L'épuisement des voies internes a véritablement
pour bien fondé le respect de la souveraineté de l'Etat
territorial sur les individus se trouvant sur son territoire. Dans ce sens,
l'on se rapprocherait de l'idée évoquée par le juge
Cordova dans l'Affaire de l'Interhandel qui pense que la raison de
l'existence de cette règle (...) est la nécessité absolue
d'harmoniser les juridictions internationales et nationales assurant le respect
dû à la juridiction souveraine des Etats (...) L'on parvient
à cette harmonie, à ce respect de la souveraineté des
Etats, en accordant priorité à la juridiction des tribunaux
internes de l'Etat dans les affaires où des étrangers
introduisent un recours contre un acte des autorités exécutives
ou législatives182.
Pour pallier ces problèmes d'ingérence et de
violation de la souveraineté étatique, les Etats ont
adopté, dans leurs relations conventionnelles, de
légiférer le recours de cette règle.

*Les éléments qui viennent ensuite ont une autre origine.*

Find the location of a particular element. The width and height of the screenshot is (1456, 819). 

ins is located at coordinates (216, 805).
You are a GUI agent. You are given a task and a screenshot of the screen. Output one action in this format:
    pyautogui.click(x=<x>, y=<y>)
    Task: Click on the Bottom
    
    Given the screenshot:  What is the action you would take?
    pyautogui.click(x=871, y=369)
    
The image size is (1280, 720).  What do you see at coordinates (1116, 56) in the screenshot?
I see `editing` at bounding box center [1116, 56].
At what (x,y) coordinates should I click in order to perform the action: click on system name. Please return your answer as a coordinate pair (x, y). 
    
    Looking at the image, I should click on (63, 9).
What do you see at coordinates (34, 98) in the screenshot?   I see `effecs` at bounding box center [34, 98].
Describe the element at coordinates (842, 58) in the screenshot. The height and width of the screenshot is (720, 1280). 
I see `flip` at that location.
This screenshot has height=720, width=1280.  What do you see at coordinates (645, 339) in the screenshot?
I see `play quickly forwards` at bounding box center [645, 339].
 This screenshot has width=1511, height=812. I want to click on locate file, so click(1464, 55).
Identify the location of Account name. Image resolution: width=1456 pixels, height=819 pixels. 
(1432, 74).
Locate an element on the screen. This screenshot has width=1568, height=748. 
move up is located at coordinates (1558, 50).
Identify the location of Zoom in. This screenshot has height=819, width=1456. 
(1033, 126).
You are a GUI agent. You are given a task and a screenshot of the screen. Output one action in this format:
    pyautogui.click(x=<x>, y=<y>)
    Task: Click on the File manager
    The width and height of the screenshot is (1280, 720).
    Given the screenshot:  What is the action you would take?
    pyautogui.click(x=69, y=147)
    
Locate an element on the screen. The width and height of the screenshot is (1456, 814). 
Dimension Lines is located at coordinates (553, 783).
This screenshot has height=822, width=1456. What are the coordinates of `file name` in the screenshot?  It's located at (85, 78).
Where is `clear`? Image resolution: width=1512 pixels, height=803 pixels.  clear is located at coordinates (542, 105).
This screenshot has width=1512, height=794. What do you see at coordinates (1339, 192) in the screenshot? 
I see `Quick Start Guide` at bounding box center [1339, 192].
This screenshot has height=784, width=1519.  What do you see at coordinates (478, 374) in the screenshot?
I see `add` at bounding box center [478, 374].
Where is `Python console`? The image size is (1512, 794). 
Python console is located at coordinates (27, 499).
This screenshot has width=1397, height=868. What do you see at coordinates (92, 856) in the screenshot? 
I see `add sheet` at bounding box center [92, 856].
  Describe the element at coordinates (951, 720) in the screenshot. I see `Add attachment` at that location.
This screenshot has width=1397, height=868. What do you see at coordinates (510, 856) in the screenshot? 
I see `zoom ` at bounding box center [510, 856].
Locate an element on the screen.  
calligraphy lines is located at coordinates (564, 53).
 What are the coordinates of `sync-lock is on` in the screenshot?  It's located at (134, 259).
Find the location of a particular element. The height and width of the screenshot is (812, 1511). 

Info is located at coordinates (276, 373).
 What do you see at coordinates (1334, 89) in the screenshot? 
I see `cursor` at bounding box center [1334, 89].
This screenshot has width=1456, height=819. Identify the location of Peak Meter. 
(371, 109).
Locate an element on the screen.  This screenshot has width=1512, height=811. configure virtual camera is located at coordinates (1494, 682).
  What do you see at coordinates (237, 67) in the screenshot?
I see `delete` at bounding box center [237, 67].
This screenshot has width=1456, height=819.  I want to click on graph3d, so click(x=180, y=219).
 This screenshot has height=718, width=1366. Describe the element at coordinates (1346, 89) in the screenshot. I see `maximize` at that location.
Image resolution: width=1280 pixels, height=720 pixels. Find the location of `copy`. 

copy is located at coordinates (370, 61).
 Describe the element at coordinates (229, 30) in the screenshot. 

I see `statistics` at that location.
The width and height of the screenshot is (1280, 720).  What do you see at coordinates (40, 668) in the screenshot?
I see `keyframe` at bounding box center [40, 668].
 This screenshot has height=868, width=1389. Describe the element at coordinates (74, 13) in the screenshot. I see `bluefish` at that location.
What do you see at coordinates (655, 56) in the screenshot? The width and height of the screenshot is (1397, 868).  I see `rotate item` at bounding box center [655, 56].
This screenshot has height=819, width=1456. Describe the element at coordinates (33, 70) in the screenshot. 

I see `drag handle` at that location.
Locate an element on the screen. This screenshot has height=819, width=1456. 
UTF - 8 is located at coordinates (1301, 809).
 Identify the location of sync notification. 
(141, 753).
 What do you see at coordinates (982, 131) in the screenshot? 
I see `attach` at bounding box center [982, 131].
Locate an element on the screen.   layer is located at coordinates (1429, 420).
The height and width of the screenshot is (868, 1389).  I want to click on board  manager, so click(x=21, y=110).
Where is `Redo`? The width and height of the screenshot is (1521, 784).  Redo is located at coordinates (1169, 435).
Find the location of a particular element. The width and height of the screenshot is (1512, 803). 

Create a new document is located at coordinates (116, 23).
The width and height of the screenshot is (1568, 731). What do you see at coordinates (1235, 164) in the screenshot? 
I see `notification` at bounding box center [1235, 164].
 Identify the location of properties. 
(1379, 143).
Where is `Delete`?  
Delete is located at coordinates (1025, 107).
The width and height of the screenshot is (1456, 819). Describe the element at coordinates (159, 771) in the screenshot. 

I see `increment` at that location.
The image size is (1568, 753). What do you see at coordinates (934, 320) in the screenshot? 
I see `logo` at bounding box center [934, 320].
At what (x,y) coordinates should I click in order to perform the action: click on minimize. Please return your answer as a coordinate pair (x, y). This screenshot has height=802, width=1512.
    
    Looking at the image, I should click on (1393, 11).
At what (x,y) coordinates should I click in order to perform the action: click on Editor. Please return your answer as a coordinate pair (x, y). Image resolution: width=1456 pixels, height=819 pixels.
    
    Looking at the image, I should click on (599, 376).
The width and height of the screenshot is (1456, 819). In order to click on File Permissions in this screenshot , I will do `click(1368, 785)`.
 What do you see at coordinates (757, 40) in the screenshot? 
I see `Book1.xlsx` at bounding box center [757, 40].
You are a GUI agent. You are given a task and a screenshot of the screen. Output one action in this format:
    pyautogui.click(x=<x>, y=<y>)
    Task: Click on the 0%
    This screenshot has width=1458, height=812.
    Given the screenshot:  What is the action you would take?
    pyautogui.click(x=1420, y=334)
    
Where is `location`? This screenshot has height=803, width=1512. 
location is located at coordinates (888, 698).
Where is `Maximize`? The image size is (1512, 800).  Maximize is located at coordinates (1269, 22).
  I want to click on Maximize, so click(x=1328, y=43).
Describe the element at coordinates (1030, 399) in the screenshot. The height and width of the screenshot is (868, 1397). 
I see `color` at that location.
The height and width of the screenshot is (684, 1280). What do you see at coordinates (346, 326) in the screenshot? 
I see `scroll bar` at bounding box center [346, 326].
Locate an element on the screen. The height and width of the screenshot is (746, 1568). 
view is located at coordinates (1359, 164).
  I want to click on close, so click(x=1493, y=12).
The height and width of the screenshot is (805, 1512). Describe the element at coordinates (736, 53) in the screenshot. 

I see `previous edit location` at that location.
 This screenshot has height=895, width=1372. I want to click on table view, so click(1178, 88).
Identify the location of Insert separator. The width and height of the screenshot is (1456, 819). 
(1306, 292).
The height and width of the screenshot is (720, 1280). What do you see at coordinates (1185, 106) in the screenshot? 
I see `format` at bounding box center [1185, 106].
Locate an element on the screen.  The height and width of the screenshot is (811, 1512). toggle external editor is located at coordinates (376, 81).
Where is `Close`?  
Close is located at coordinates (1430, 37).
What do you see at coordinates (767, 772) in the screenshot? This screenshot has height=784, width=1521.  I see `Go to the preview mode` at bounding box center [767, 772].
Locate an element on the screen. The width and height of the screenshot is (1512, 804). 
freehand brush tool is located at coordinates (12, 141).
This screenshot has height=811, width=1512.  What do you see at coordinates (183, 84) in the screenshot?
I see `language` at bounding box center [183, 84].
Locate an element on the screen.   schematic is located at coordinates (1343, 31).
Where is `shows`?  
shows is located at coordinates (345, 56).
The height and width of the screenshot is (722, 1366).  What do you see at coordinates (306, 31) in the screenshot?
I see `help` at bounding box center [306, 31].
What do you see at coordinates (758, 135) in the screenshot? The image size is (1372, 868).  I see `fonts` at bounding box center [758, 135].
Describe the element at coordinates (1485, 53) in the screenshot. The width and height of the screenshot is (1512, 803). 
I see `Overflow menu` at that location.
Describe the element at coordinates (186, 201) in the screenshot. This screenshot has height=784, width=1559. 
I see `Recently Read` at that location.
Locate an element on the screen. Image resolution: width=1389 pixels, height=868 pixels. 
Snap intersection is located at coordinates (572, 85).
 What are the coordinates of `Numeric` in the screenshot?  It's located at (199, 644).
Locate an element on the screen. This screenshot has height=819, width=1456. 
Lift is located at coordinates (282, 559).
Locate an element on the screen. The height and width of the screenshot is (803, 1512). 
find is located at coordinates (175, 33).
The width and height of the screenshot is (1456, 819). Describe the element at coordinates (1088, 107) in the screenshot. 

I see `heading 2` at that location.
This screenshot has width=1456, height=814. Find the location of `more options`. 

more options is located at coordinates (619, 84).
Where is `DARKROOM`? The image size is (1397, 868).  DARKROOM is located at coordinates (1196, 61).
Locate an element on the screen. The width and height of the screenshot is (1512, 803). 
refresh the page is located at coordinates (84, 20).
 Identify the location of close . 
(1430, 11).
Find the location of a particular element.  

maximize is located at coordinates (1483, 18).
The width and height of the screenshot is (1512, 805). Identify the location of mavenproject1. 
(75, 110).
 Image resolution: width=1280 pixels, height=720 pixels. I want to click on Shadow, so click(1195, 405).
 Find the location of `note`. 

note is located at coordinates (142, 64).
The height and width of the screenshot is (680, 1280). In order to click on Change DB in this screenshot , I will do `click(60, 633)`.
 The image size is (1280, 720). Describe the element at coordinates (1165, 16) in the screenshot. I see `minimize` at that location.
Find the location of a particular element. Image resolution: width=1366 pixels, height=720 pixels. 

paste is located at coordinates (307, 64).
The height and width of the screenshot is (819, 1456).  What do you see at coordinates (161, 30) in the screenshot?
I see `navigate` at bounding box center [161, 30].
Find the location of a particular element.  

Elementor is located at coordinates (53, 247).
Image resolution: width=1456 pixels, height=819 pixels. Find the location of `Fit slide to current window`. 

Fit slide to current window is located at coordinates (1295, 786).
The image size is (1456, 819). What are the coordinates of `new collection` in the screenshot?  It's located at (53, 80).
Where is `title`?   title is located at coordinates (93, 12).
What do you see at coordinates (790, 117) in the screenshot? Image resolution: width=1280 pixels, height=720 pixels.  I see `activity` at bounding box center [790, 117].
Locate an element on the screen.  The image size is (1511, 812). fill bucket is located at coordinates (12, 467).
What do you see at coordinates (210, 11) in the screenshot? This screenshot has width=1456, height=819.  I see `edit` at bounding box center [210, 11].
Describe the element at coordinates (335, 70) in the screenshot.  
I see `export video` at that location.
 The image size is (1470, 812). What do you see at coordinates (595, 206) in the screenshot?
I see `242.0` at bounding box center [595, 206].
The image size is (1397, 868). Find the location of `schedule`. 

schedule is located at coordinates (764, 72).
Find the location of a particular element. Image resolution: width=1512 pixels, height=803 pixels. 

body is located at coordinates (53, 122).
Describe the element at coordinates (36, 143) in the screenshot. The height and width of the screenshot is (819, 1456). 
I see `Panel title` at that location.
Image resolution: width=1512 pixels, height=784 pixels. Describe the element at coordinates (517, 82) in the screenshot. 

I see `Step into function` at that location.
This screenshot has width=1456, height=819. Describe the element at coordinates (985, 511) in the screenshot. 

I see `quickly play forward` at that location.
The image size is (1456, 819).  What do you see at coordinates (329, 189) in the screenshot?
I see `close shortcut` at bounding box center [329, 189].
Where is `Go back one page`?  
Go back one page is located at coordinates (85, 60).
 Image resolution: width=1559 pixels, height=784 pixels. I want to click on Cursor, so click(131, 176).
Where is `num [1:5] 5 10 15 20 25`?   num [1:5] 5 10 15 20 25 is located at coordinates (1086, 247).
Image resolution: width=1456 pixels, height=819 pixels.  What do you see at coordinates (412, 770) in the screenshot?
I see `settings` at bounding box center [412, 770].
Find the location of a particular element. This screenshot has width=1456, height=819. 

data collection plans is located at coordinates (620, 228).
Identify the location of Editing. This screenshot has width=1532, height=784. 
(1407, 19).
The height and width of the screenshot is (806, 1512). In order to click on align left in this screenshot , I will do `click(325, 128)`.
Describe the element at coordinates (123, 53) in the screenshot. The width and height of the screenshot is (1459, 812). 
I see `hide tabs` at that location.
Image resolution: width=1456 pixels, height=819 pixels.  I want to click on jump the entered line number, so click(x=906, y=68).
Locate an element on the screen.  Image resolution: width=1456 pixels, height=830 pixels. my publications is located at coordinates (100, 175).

En application de
cette règle, l'Accord de coopération franco-américaine du
28 juin 1948, ayant trait à l'application en France du plan Marshall
prévoit son article 10 alinéas 3 : « Il est également
entendu qu'aucun des deux gouvernements ne présentera aux termes du
présent article, de réclamations d'un de ses ressortissants avant
que celui-ci n'ait épuisé les voies de recours qui lui sont
ouvertes devant les tribunaux administratifs et judiciaires du pays où
la réclamation prend naissance »183.